I do know that I’m not memorable. I say that, because it’s true. People just never remember me (unless you count the times when people re-hash the stupid stuff that has come out of my mouth). Only recently, I was standing with some friends as a spectator at the Western States 100 run. One of my friends was stopped every few feet by different people she knew. I was telling her that that NEVER happens to me. “I’m not one that anyone remembers”. She thought I was exaggerating. At that exact moment, one of our long-time friends walked up and started talking to us. He never even acknowledged me. I turned to her and said “You see????” Even then, he just stared at me. It wasn’t until I said “Hey! It’s me! Birdie!” that he even recognized me (apparently it was the sunglasses and the hat, or something something something. Whatever!). Seriously, we’ve run races together, hung out and basically are not just distant acquaintances. Yup it’s a fact, I’m not memorable.

There are certain personalities that people are drawn to…I’m not one of those. My husband on the other hand is a people magnet. I suppose that’s one of the qualities I love so much about him (and I’m jealous of him for that too). As for me, I can start telling someone something, get cut off, and no one ever asks me to continue my story. Obviously, it wasn’t that interesting to begin with. No one wants to know how it ended. Because of that, I make an extra effort to have people finish telling me what they started. Not only do I truly want to know what they were trying to say, but I think it makes people feel loved and respected. At least that’s how I would feel. Maybe no one else sees it that way. But I do. My brain has it’s own way of working, I suppose.

So, I ask God why He made me that way. Why can’t I be someone that people are drawn to? Why, why, why? The answer I keep getting is “Because I love you just the way you are”.

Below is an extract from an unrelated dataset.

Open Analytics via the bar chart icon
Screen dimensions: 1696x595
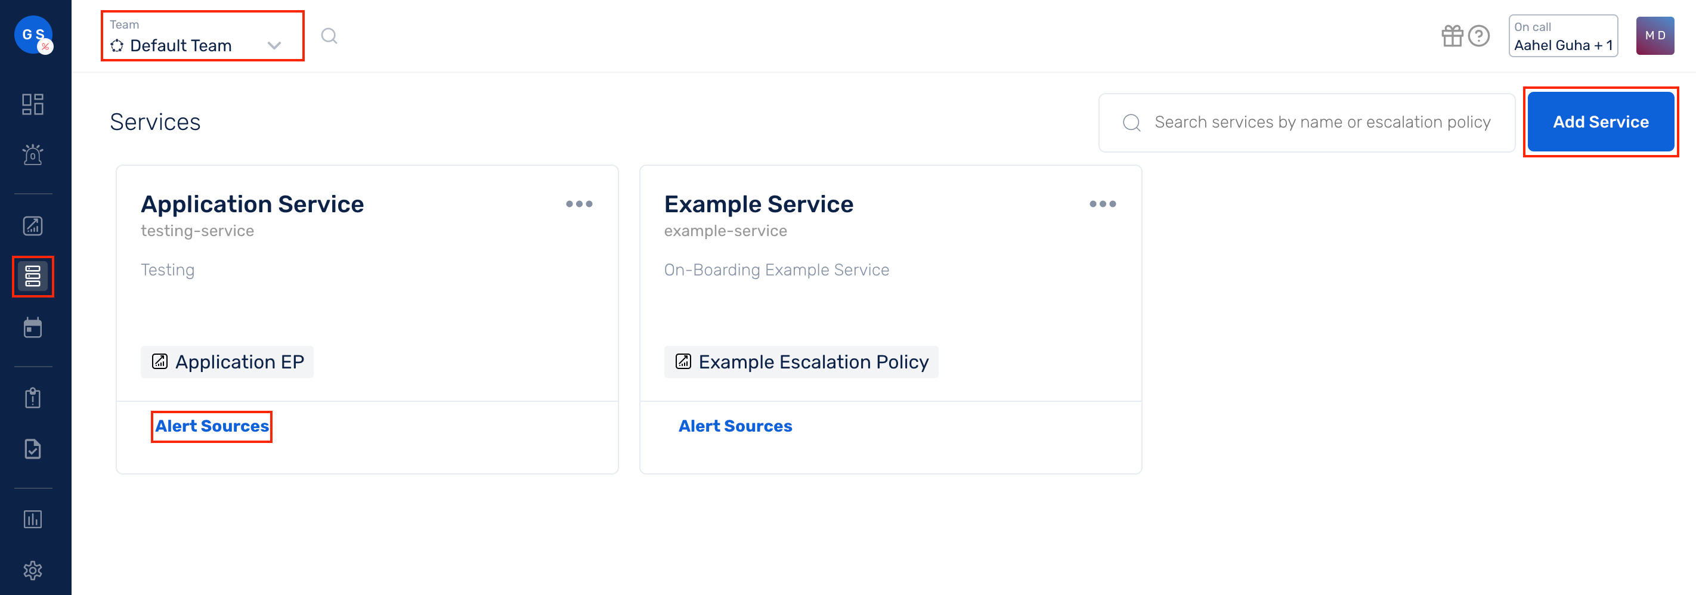(x=32, y=519)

Why God, do You love someone that says the wrong things all the time? Why do You love someone that acts so un-Christian more times than not? Why?

It’s really been only in the last month or so that I’ve found at least some answers to those questions. What I’ve found is that I shouldn’t be asking WHY He loves me, instead ask Him to help me love myself AS He loves me. I still haven’t figured out how to do that, but I’m looking at myself from a different perspective now. My mom used to say “God doesn’t make mistakes”. Therefore, I can be certain that I am the way I am, because that’s how He wants me to be. He understands when I tell Him that I don’t agree with Him. He already knew that about me. He made me that way.

I am hoping to fully understand what He sees in me and then use that knowledge to live a life that will put a great big smile on His face by being the perfect loud, eccentric, weird lunatic he created me to be.

Someday I want Him to say “Well done, my faithful servant”, or in my case “Well done, crazy chick”.